私は、20年以上にわたって、大阪大学の数学教室というところに在職していました。この4月から、同じ大学の統計学の部門に異動になり、数学とは何であったのかを振り返るようになりました。統計も数学ではないかとおっしゃる方もいるかもしれません。何が違うのかをお伝えしたいと思います。

一番思い出に残るのは、10年以上前に代数曲線暗号で数々の論文を書き、博士を輩出したことでした。暗号というと、知らない人でも、「面白そうだ」という人がいますが、大変でした。やってみると、数論や代数幾何に関していうと、スタートラインに立つまでに3年は要するということがわかりました。つまり、あるレベルの人でないと参戦できない分野でもあります。その後、何度か国際会議に出席して、暗号というよりは数論の世界的に活躍している人とも知り合いになりました。数学者がどういう人種であるかということがまざまざとわかりました。

数学は、役に立たない学問ということで低く評価されがちですが、数学をやっていると、正しい結論を追求しているというプライドがでてきます。他の分野で、ヤマ感で、ガセのような結果を論文として発表する人や、証明を見ないでドグマのような命題を信じる人もいます。数学は、真偽を扱う学問で、証明ができてないことを口の外に出すことは許されません。

私のような数学から脱落した者がいうのも変ですが、このプライドを極力高くしていくことが、数学者としての成功の鍵になるといえます。女性で、美人の共通点の一つとして、自分のことを美人だと思いこんでいるということがあげられると思います。数学のできる人の共通点は、「自分が世界で一番頭がよい」と思いこんでいることだと思います。そして、数学という学問の発展に貢献するということは二の次で、「自分が世界で一番頭がよい」を証明するという別のインセンティブに動機づけられて、良い成果を出している人もいます。

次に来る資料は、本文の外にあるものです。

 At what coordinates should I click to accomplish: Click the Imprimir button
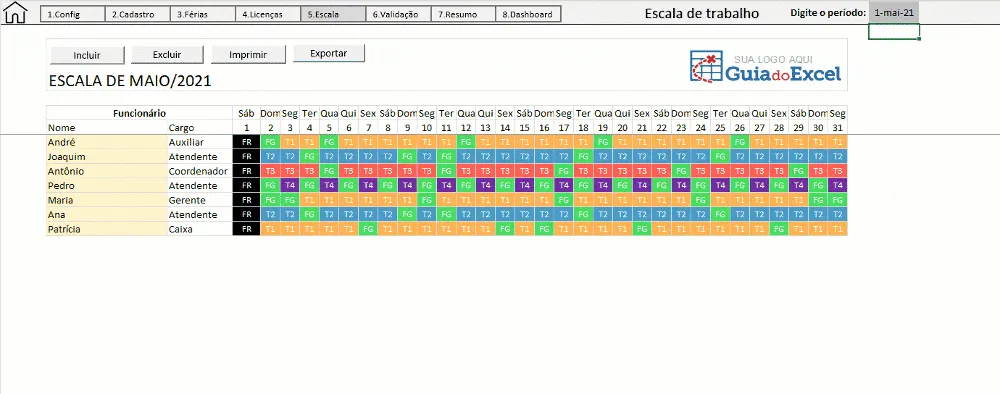coord(248,55)
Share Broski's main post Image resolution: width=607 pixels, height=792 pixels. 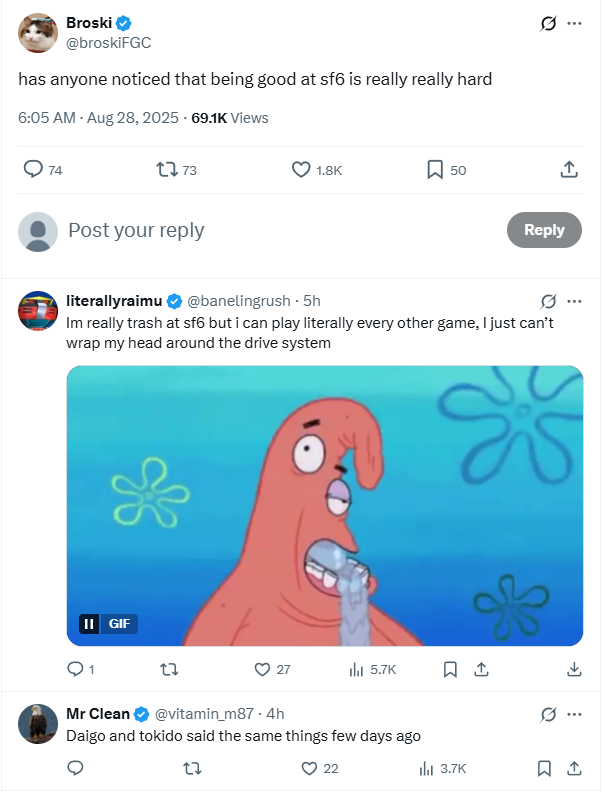[x=569, y=170]
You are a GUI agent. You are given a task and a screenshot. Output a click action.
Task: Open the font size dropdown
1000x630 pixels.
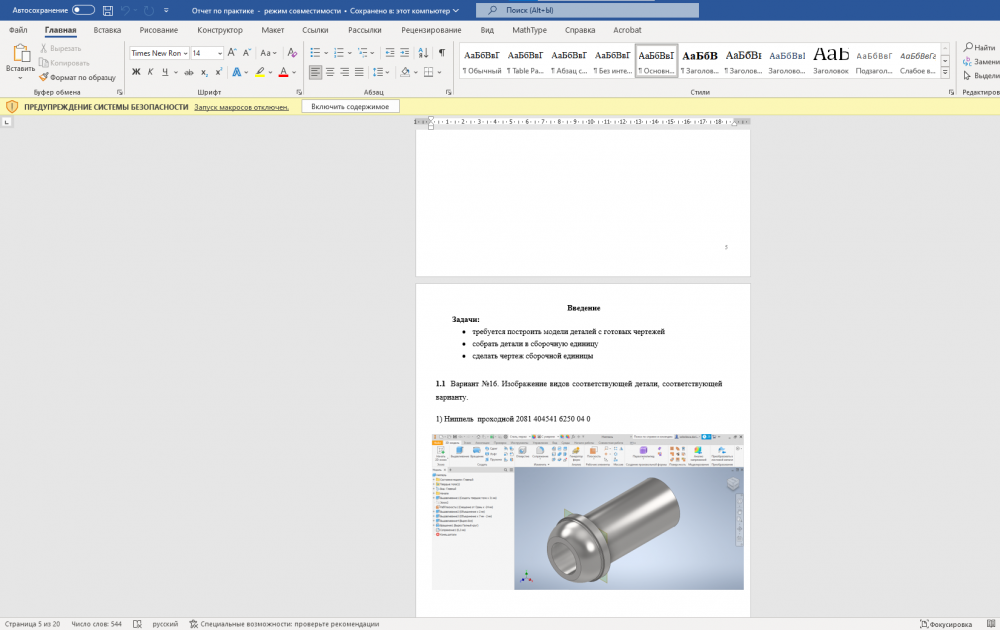click(219, 53)
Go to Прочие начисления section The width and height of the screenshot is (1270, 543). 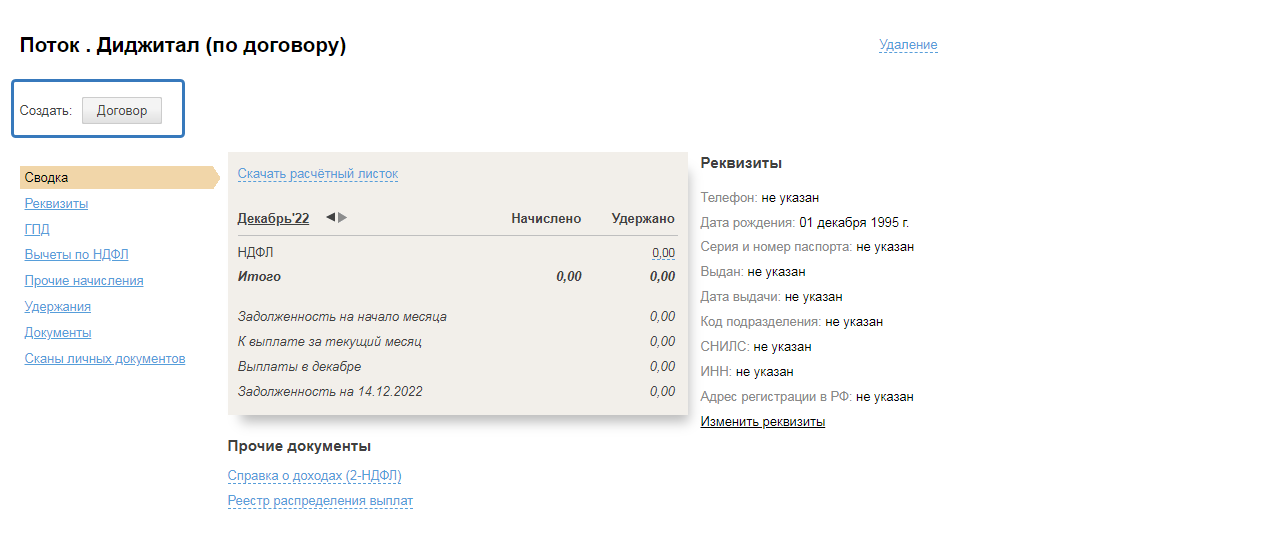(x=84, y=281)
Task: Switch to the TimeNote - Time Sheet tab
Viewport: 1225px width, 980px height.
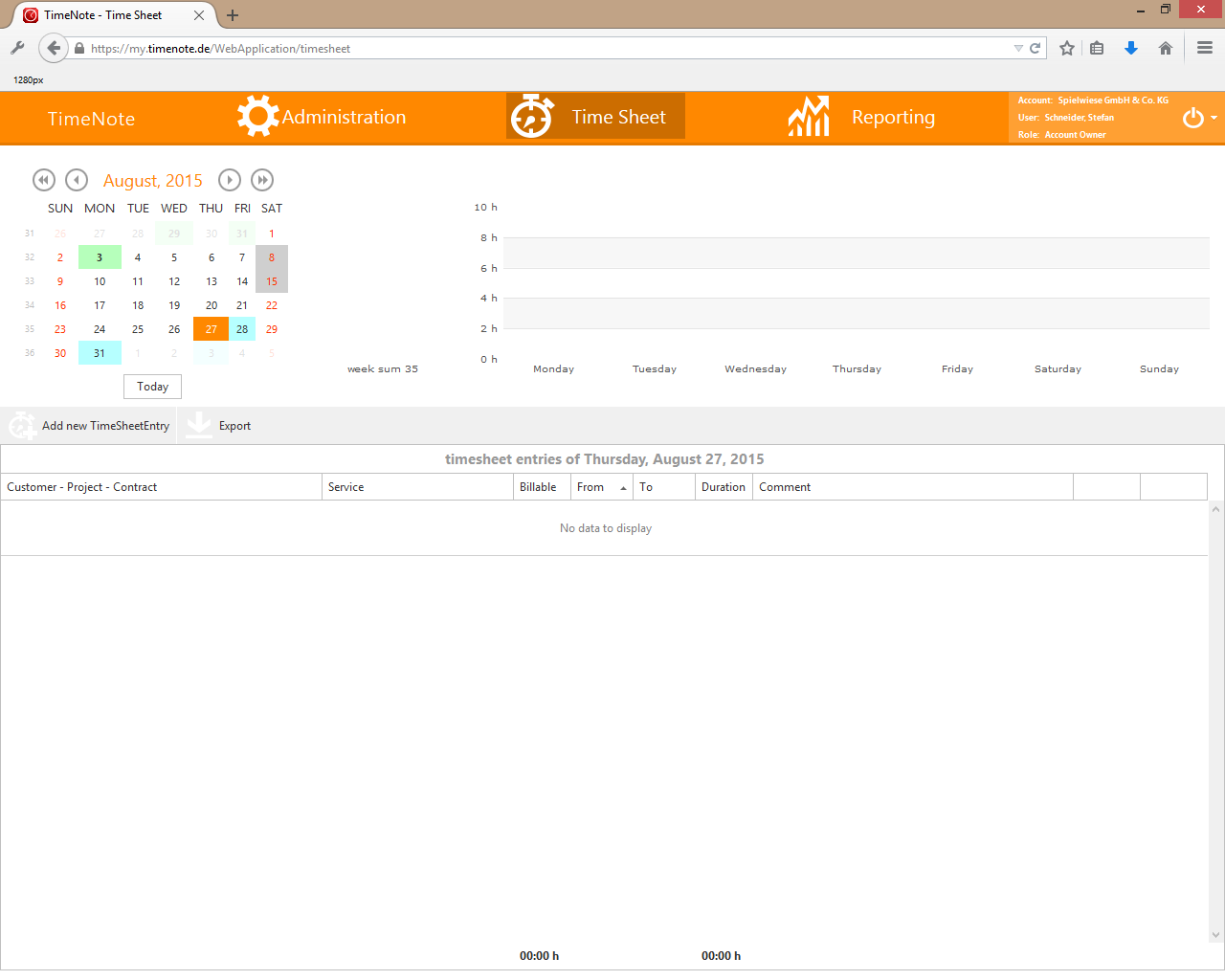Action: [x=103, y=15]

現在の所属は、統計学といっても数理科学領域といって、数学出身の人が大勢を占める職場です。それでも、一般的な数学からみると、正直いって、スケールの違いに落胆することもあります。たとえば、既存の推定検定方法を最良のような扱いをしたり、流儀を押し付けたりすることがあります。「自分が世界で一番頭がよい」という数学者のプライドをもって、新しい統計学を創造できればと思いました。